Constraint 1: The query target already exists, and the query range should be less than or equal to the data range of the query target;

The query target specified by the user must already exist in the system. For example, in the system initialization phase, the user loaded all the massive data and named it the original cube. If the user specifies other cubes during the initial query, constraint 1 is not met. If the data loaded by the user is data from 2010 to 2012, 2° square area, 500m layer depth and is queried in the original cube, but the query content involves the data of 2013, the query range is greater than the range of the query target , which does not meet constraint 1. In fact, for multidimensional data, any one dimension that is not within the data range of the query target does not meet constraint 1.

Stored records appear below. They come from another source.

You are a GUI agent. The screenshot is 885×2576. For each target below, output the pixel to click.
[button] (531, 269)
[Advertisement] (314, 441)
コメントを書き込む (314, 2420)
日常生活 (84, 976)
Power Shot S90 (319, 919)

Constraint 2: The number of dimensions of the result data cube should be less than or equal to the number of dimensions of the query target;

If the query target given by the user is the original cube, the dimensions of the original cube are time dimension, region dimension, and layer depth dimension, but the result data cube set by the user involves other dimensions, such as the recording personnel dimension, which is not suitable at this time. Constraint 2. Constraint 2 is met when the user only specifies the time dimension but does not specify the area dimension and layer depth dimension. At this time, it means that the user does not change the granularity of the region dimension and layer depth dimension or that the result data cube is consistent with the query target on the region dimension and layer depth dimension.

Constraint 3: The lowest dimension level of any dimension of the result data cube should be higher than the lowest dimension level of the corresponding dimension of the query target;

In this implementation, the result data cube and the query target do not change in the region dimension and layer depth dimension, only in time, the dimension level of the result data cube is year-month-day, and the dimension level of the original data cube is year -month-day-times. It means that the resulting data cube is one level higher than the query target in the time dimension. This is in compliance with constraint 3. If we assume that the dimension information of the query cube and the result data cube are swapped, it means that the result data cube is one level lower than the query target in the time dimension, which does not meet constraint 3.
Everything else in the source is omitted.